Dataset entries
◆ ◆ ◆ ◆ ◆

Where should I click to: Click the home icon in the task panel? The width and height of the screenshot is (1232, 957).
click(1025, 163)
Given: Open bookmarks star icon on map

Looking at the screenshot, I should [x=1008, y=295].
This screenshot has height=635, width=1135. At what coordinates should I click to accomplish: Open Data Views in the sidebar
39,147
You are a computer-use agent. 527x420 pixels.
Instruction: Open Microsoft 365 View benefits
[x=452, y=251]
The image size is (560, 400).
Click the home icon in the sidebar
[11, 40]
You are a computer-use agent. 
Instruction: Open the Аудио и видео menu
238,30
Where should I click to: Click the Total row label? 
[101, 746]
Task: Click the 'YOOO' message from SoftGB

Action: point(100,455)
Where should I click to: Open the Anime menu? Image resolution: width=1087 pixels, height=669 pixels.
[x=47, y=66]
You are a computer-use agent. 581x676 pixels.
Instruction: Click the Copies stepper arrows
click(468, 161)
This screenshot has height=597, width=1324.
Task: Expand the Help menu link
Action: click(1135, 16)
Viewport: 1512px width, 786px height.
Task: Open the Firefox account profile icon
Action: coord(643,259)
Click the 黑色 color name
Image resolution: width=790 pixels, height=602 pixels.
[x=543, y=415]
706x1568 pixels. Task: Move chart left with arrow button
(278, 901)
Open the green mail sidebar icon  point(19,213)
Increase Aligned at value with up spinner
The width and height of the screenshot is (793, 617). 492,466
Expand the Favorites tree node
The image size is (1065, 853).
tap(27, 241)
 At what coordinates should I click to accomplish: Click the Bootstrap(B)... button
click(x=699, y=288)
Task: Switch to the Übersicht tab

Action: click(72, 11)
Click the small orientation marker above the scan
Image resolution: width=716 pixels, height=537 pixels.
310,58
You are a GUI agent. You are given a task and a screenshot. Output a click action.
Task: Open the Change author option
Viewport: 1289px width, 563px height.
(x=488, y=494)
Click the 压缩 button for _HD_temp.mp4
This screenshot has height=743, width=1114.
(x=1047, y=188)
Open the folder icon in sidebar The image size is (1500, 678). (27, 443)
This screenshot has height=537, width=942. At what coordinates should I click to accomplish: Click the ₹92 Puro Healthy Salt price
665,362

◆ ◆ ◆ ◆ ◆

◆ **Work to be completed**: What you give back should be the lines from the one with "Open the green" to the end of the data, copied exactly, both ends included.

◆ **Your solution**:
Open the green mail sidebar icon  point(19,213)
Increase Aligned at value with up spinner
The width and height of the screenshot is (793, 617). 492,466
Expand the Favorites tree node
The image size is (1065, 853).
tap(27, 241)
 At what coordinates should I click to accomplish: Click the Bootstrap(B)... button
click(x=699, y=288)
Task: Switch to the Übersicht tab

Action: click(72, 11)
Click the small orientation marker above the scan
Image resolution: width=716 pixels, height=537 pixels.
310,58
You are a GUI agent. You are given a task and a screenshot. Output a click action.
Task: Open the Change author option
Viewport: 1289px width, 563px height.
(x=488, y=494)
Click the 压缩 button for _HD_temp.mp4
This screenshot has height=743, width=1114.
(x=1047, y=188)
Open the folder icon in sidebar The image size is (1500, 678). (27, 443)
This screenshot has height=537, width=942. At what coordinates should I click to accomplish: Click the ₹92 Puro Healthy Salt price
665,362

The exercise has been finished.